Records for this exercise START

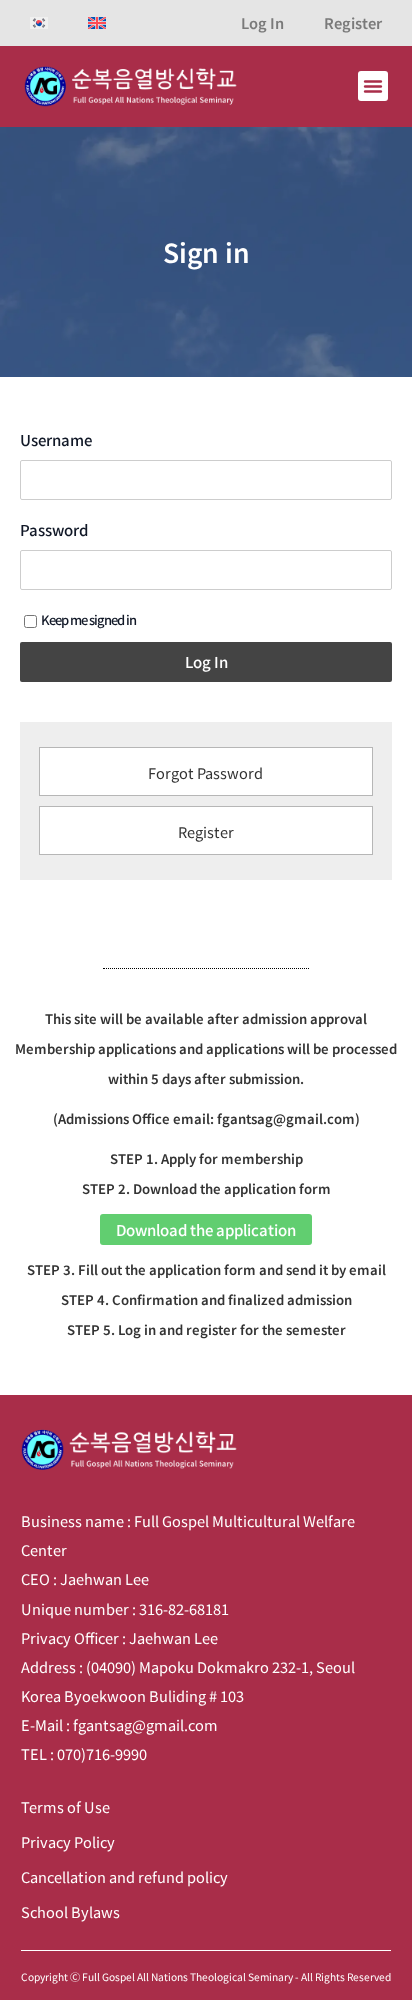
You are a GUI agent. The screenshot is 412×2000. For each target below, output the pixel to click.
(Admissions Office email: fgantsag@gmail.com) (206, 1118)
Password (54, 530)
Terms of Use (65, 1806)
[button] (373, 86)
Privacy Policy (68, 1841)
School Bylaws (70, 1911)
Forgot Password (205, 772)
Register (353, 22)
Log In (262, 22)
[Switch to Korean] (39, 23)
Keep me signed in (88, 619)
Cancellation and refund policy (124, 1876)
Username (56, 440)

Records for this exercise END

(Task prompt):
Write out each record exactly as shown, but not its pictures.

(Solution for this problem):
You are a GUI agent. The screenshot is 412×2000. For each target below, output the pixel to click.
(Admissions Office email: fgantsag@gmail.com) (206, 1118)
Password (54, 530)
Terms of Use (65, 1806)
[button] (373, 86)
Privacy Policy (68, 1841)
School Bylaws (70, 1911)
Forgot Password (205, 772)
Register (353, 22)
Log In (262, 22)
[Switch to Korean] (39, 23)
Keep me signed in (88, 619)
Cancellation and refund policy (124, 1876)
Username (56, 440)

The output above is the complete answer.